Ma cosa potrebbe spingerci, allora, ad acquistare il piano aggiuntivo? Se decideremo di acquistare il piano di garanzia aggiuntivo, porteremo la copertura delle garanzia da 2 a 3 anni dalla data di acquisto del dispositivo e inoltre avremo supporto telefonico e supporto unificato anche quando ci troviamo all’estero.

Per evitare ulteriori problemi, Apple ha pubblicato sulla pagina dedicata alla garanzia un documento molto chiaro dove appare in modo chiaro che Apple ha deciso di garantire al consumatore 2 anni di assistenza, in modo che l’Antitrust non possa comminare un’altra multa ad Apple. Rimane comunque il dubbio circa la possibile estensione della garanzia anche in Europa, visto che tutti i  Paesi della comunità europea prevedono 2 anni di garanzia per i prodotti venduti. Per questo motivo la Commissione Europea ha recentemente invitato tutti i Paesi membri a verificare che la Mela fornisca informazioni corrette e non fuorvianti ai propri clienti.

Al momento, tuttavia, sul sito Apple degli altri Paesi non è ancora apparso nulla di chiaro che faccia capire che la garanzia è passata a due anni a partire dalla data di acquisto. Insomma, per adesso, si tratta di una bella conquista solo italiana.

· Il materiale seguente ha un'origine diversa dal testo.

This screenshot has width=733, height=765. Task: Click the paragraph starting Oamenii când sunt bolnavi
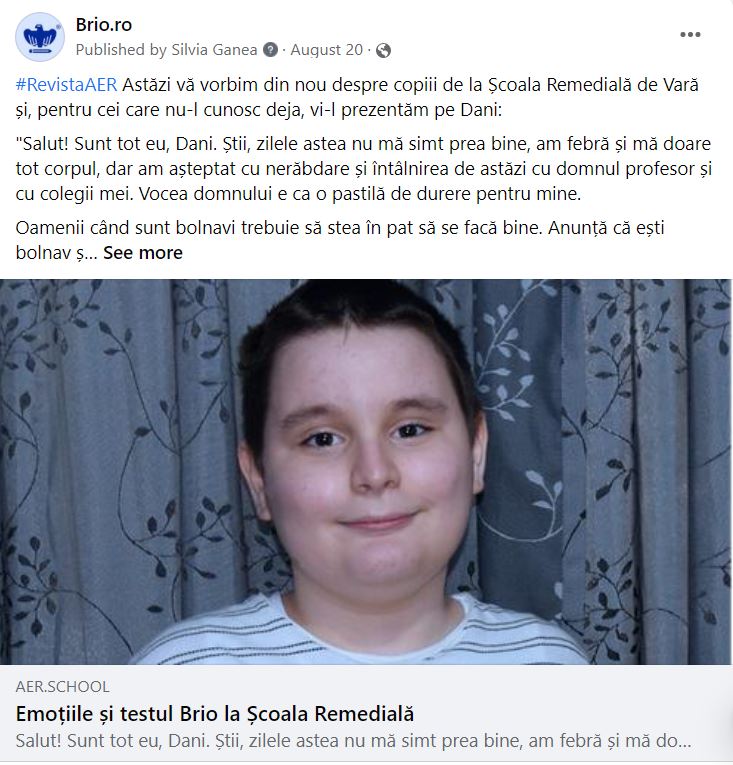[340, 240]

1 ha pensato a “Apple: finalmente in Italia due anni di garanzia come previsto dalla legge.

  1. La garanzia di due anni in Italia per legge è solo per difetti di conformità e si applica al solo venditore e non per guasti dove sempre per legge è di un anno e si applica al produttore.
    E questo vale per tutta l’elettronica, in altri paesi europei è previsto per legge due anni di copertura per guasti. Naturalmente ogni produttore può prevedere estensioni di garanzia a pagamento che superino il primo anno. In realtà è la legge italiana ad essere fatta male e bisognerebbe chiedere di cambiare la legge portando anche la garanzia per guasti a due anni.

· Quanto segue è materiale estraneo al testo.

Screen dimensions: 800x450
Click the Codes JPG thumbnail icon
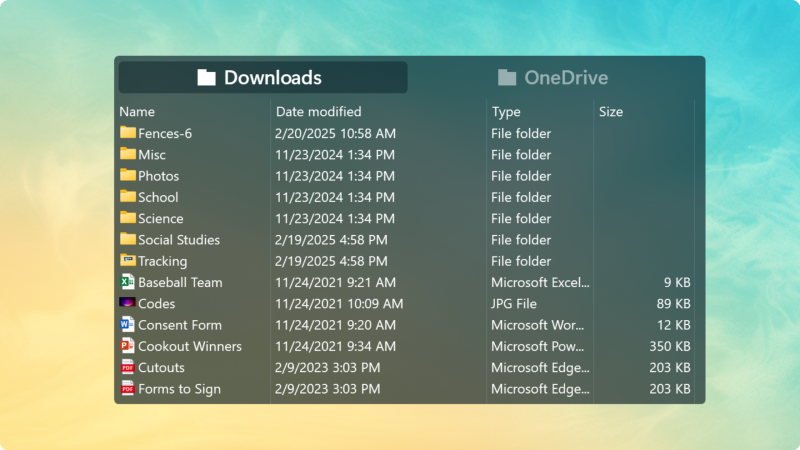128,303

    I beni che presentano un difetto di conformità sono:
    •non idonei all’uso normale o all’uso cui servono abitualmente beni dello stesso tipo;
    •non idonei all’uso particolare voluto dal consumatore, se lo ha portato a conoscenza del venditore;
    •non conformi alla descrizione fatta dal venditore;
    • sono privi delle qualità abituali di un bene dello stesso tipo che il consumatore può ragionevolmente aspettarsi, tenuto conto della natura del bene, delle eventuali dichiarazioni pubbliche sulle caratteristiche specifiche del prodotto fatte dal venditore, dal produttore o dal suo agente o rappresentante.
    La garanzia di conformità dura due anni dal momento dell’acquisto o della consegna se non coincidenti.
    La denuncia di non conformità da parte del consumatore deve essere fatta entro due mesi dalla scoperta del vizio al venditore.
    E’ molto importante perchè se il consumatore denuncia il difetto dopo due mese dalla scoperta del vizio, decade dai diritti previsti dall’articolo 130 del codice del consumatore sulla garanzia di conformità.
    La denuncia invece non è necessara se il venditore ha riconosciuto il vizio o peggio l’ha occultato.
    Secondo quanto previsto dall’art. 129 del codice del consumo, la garanzia legale copre anche il difetto di conformità derivante dall’imperfetta installazione del bene quando l’installazione è compresa nel contratto di vendita ed è stata effettuata dal venditore o sotto la sua responsabilità o quando il prodotto, concepito per essere installato dal consumatore, è stato installato in modo non corretto a causa di una carenza delle istruzioni di installazione.